Os outros entreolharam-se. Miguel e Peggy tinham razão. Mas, como realizar aquilo?
Chumbinho, o pequeno-grande herói da noite, parecia não se cansar. Propôs então uma nova ação, mais maluca do que a que ele havia realizado ao fugir carregando nos ombros a filha pelada do Presidente dos Estados Unidos:
— Vamos pelos telhados de novo, Karas! A gente tem de dar um jeito de enfiar Peggy por entre as telhas e tirar Magrí de lá da mesma forma!
— E você acha que os guardas vão ficar dormindo enquanto a gente faz tudo isso? — gozou Calu. — Isso é loucura, Chumbinho!
— Loucura? Loucura é deixar Magrí lá, para morrer nas mãos desses canalhas!
Miguel decidiu:
— Nem sei como a gente vai fazer essa troca, mas precisamos tentar. Temos de estar perto do local do cativeiro de Magrí quando chegar a meia-noite. No mínimo, a gente pode acalmar a Magrí.
— Acalmá-la? — estranhou Peggy. — Como?
— Na hora você vai ver. Agora não temos tempo de explicar.
— O quê?! — protestou Peggy. — Que machismo é esse? Agora eu sou um Kara. Exijo que me expliquem tudo direitinho!
Apesar da excitação daquele momento, Miguel sorriu:
— Está bem. Calu, explique o Código-Coruja para Peggy.

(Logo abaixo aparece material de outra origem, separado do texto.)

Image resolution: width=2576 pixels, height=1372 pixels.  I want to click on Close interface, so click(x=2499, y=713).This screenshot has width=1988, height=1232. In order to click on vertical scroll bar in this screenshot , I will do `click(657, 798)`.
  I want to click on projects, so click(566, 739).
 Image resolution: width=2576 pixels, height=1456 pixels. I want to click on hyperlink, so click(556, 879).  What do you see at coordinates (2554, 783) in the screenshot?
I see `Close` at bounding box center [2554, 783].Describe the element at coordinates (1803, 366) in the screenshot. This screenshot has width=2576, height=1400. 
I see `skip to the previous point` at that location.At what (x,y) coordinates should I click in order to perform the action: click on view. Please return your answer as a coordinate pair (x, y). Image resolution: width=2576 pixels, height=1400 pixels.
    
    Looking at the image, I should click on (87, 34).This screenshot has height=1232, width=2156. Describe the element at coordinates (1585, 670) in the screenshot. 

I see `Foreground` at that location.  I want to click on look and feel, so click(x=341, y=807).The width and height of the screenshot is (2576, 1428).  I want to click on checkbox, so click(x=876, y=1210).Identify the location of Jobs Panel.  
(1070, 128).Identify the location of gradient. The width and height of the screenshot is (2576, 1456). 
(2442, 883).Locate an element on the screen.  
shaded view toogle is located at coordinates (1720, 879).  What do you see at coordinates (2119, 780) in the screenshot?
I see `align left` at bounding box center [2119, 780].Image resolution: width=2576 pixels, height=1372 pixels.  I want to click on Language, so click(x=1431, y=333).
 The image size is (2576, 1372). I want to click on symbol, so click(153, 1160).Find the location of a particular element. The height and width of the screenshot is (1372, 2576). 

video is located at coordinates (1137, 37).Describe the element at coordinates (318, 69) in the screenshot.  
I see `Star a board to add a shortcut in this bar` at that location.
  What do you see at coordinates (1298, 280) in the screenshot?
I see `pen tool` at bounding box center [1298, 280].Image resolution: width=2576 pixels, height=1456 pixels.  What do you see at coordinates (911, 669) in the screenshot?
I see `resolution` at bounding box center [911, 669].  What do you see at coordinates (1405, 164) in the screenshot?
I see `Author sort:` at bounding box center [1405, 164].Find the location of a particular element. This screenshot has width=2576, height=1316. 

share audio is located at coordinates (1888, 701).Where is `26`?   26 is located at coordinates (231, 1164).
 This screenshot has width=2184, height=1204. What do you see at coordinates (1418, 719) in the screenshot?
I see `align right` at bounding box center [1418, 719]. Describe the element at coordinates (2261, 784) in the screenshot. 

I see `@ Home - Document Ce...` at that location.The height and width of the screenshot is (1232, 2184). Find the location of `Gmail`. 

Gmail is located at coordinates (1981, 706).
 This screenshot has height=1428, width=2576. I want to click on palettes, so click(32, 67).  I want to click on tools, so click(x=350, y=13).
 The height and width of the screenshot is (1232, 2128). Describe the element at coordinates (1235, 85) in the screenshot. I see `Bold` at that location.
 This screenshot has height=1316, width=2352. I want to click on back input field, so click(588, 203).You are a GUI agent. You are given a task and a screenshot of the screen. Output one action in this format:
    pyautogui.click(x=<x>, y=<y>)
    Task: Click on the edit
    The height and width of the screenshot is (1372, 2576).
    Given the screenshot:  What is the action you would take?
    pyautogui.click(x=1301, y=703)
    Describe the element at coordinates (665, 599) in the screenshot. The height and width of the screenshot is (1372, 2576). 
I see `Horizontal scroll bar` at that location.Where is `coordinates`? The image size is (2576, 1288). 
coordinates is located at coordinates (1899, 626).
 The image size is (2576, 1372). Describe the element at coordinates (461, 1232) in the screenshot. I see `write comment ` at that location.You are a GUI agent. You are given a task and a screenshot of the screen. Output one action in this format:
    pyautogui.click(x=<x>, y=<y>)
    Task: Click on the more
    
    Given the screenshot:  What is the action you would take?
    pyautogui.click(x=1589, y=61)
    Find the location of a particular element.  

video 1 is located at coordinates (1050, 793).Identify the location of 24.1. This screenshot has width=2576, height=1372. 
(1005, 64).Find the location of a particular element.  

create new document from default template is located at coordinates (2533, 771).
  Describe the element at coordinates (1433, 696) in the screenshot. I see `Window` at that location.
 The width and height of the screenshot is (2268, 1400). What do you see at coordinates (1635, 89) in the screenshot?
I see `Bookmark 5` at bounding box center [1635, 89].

O jovem ator não precisou de mais de um minuto para transformar a nova companheira em uma perfeita coruja-espiã e logo Miguel retomava o planejamento:
— Precisamos decidir como a polícia vai ser avisada.
— O melhor é falar com meu tio Sherm — propôs Peggy. — Ele é o guarda-costas do papai. Um amigo maravilhoso, que me carrega no colo desde que eu era um bebê.
— E a CIA?
— Olhem, eu não vou com a cara daquele diretor da CIA, o tal Hooper — informou Peggy. — É um sujeito dissimulado, que já serviu a uma porção de governos racistas. Não sei, não...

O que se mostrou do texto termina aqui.